-- EXTRACTED DATA --
-- begin --

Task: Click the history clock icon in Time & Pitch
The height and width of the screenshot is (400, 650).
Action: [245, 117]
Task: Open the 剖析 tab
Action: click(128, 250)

-- end --

-- REQUIRED WORK --
Format the lines of the records above as a numbered list, leaving out any blank lines.

-- TASK ANSWER --
1. Task: Click the history clock icon in Time & Pitch
2. The height and width of the screenshot is (400, 650).
3. Action: [245, 117]
4. Task: Open the 剖析 tab
5. Action: click(128, 250)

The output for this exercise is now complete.